Several other stores in the commercial area are perpetually closed down, which some say is due to fear from store owners that they do not want to interact with people to avoid contracting the Ebola various and therefore prefer to stay out of business until the situation is brought under control. In several communities outside Monrovia, huge traffic congestion characterized by an acute shortage of commercial vehicles means one has to take two hours or more to get to work.
As further measures to fight the Ebola virus, taxis are now ordered to carry only three passengers in the back, which until now used to be four and in some instances people seen sitting on the others lap to help due to lack of vehicles. Commercial buses, too, have reduced the number of passengers transported at a time, thereby causing more transport constraints.

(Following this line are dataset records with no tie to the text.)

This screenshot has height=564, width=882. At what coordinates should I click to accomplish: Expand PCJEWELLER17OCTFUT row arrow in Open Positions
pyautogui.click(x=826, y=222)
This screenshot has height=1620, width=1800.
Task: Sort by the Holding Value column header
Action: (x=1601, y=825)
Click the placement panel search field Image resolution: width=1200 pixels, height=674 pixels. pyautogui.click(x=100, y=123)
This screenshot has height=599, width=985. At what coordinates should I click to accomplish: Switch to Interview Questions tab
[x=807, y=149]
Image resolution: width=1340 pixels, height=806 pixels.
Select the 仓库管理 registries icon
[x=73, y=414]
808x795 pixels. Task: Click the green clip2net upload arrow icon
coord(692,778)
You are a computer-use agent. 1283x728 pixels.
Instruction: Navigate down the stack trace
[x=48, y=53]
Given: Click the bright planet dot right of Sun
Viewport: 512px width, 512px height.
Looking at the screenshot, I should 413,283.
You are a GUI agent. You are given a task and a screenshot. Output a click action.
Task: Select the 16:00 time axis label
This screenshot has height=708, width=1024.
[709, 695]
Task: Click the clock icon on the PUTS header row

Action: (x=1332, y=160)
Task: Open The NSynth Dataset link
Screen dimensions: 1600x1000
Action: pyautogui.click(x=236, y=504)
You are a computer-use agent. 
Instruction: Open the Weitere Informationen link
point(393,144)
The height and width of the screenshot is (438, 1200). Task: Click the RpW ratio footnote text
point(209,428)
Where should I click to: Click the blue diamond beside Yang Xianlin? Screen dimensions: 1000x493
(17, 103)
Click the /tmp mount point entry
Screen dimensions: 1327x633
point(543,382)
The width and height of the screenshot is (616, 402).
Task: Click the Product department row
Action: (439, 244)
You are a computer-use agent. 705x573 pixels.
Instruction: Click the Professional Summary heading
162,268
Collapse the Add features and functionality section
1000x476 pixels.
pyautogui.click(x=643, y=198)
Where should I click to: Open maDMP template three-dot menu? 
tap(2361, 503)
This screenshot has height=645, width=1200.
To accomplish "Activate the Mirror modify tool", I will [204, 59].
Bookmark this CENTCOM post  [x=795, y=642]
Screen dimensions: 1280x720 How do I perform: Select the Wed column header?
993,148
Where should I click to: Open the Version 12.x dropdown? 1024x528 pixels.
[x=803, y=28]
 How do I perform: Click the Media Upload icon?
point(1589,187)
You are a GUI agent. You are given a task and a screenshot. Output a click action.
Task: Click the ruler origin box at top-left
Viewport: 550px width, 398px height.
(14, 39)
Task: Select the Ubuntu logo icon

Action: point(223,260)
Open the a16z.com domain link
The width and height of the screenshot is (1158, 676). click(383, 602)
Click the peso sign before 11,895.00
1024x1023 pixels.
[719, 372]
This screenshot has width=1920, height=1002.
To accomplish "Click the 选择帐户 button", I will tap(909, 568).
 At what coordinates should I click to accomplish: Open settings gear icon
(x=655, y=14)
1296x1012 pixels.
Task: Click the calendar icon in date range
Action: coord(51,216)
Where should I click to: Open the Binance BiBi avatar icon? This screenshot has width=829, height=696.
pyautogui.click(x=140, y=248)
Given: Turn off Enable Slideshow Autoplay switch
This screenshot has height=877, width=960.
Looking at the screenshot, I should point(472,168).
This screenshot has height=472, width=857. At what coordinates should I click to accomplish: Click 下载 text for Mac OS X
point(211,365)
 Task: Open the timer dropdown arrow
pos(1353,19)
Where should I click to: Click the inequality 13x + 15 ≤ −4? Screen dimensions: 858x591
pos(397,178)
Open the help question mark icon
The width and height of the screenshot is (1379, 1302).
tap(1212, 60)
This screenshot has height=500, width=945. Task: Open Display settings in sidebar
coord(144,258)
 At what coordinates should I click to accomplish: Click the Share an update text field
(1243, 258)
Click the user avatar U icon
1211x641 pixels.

Though the World Health organization has maintained that imposition of curfew and quarantining communities are not some of the effective ways to fight the Ebola virus, the Government of Liberia is continuing the measure, preventing the movement of people which is also having a tool for commercial activities. The major market, Waterside is shut down due to the quarantining of West Point as hawkers and other marketers who engage in the retail business can no longer buy from wholesalers.